Камень угрюмо молчал. Ворон спрыгнул с ветки и подковылял поближе, к тому самому месту, где у Камня располагалось ухо.
– Я же знаю, ты понемножку нарушаешь закон, – еле слышно прошептал он. – Ты никогда не признаешься, но мне-то все известно. Я иногда случайно попадаю туда, где уже был, и вижу – там все по-другому. Значит, ты наколдовал. Скажешь, нет?
Камень по-прежнему хранил молчание. Ворон пощекотал крылом каменный нос и переместился к другому уху.
– Я же не прошу тебя о глобальных переменах, я не хочу, чтобы в какой-нибудь стране выбрали другого короля…
– Президента, – машинально поправил его Камень.
– Да один хрен, я все равно ничего такого не прошу. Я даже не прошу, чтобы ты оживил мертвого. Я прошу о малости – о том, чтобы мальчик познакомился с девочкой, потому что им обоим от этого будет лучше.

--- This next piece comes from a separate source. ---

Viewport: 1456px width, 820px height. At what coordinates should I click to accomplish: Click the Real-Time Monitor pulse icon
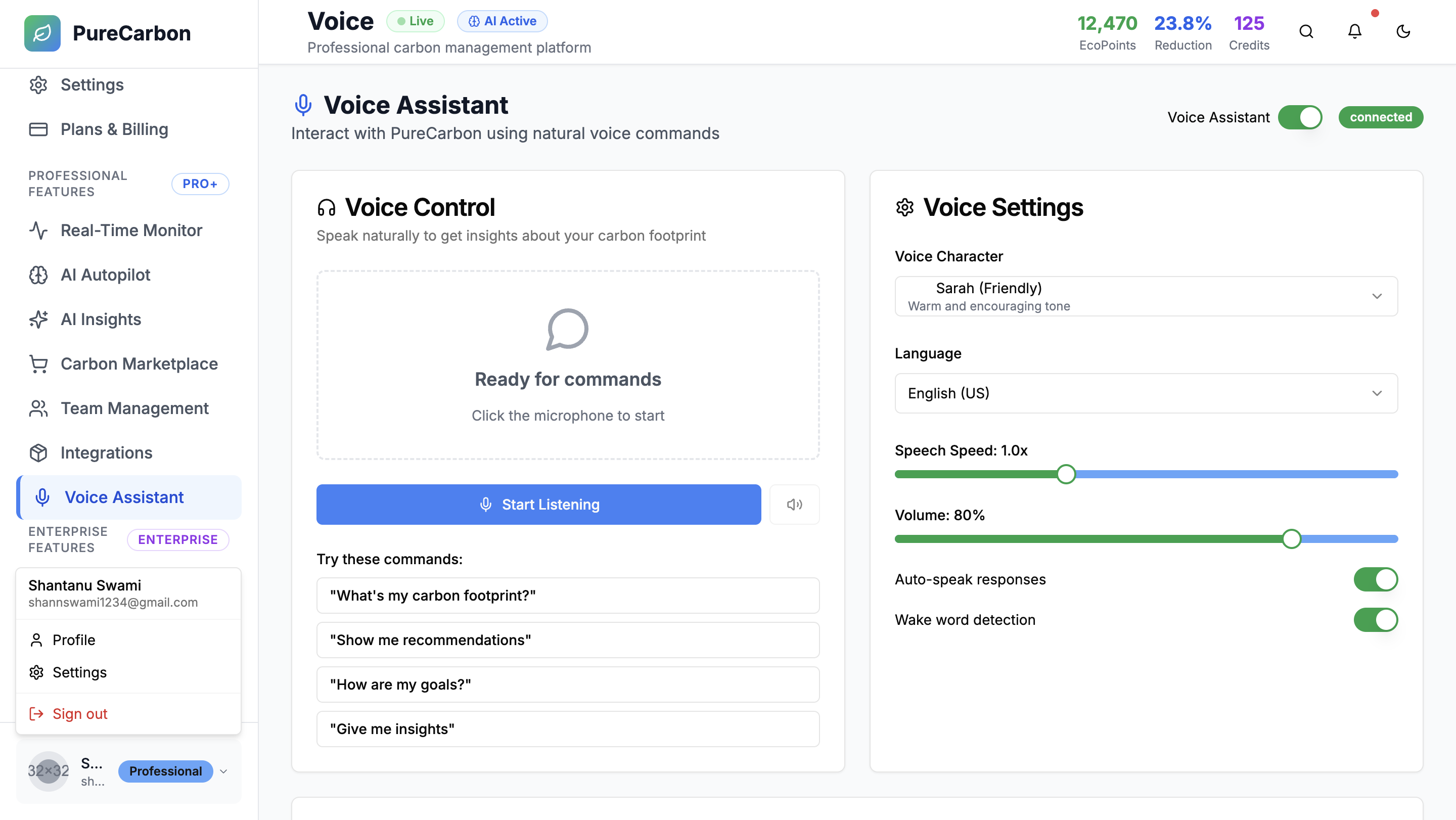tap(38, 230)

– Это неизвестно, – сухо заметил Камень. – Может быть, им будет только хуже. Например, Леля Вадиму не понравится, он и дальше не будет обращать на нее внимания, у него вообще, может быть, есть другая девочка. Сколько ему сейчас лет?
– Семнадцать или около того. Может, шестнадцать.

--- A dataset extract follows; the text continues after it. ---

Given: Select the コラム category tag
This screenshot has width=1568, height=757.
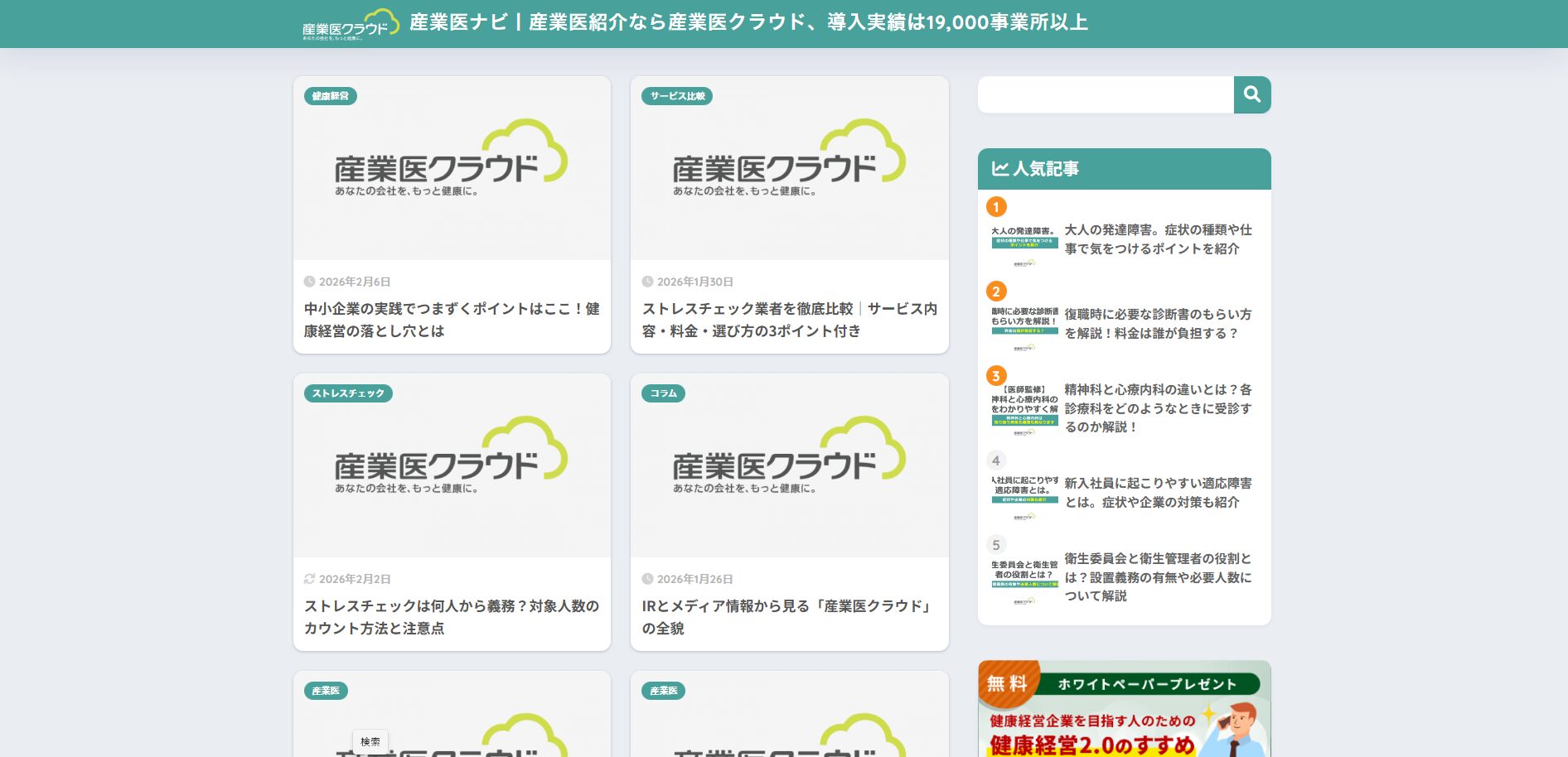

– Ну вот, самое время с девочками крутить. У него есть девочка, и наша Леля ему на фиг не нужна. Пока что Леля тихо страдает и мечтает о нем, стихи пишет, вот и пусть пишет. А вдруг благодаря нашим переменам ей придется бешено ревновать и страдать еще больше? Так что еще неизвестно, будет ли кому-то лучше от этих перемен.
– Да не может Леля Вадиму не понравиться! – горячо зашептал Ворон. – Она такая чудесная, такая необыкновенная, ты просто не понимаешь, потому что никогда ее не видел своими глазами. Ты мне поверь, наша Леля – чудо.
– Хорошо, – согласился Камень. – Допустим, ты прав и Леля мальчику понравится. Но что делать, если у него отношения с другой девочкой? Ему придется ее обманывать? Или бросить ее? Она будет страдать. А с какой стати я буду делать так, чтобы она страдала? Ты хочешь сделать хорошо для Лели за счет других людей, которым будет плохо. Это неправильно. И не уговаривай меня. Я ничего менять не стану. Вот как сложилось – так пусть и будет.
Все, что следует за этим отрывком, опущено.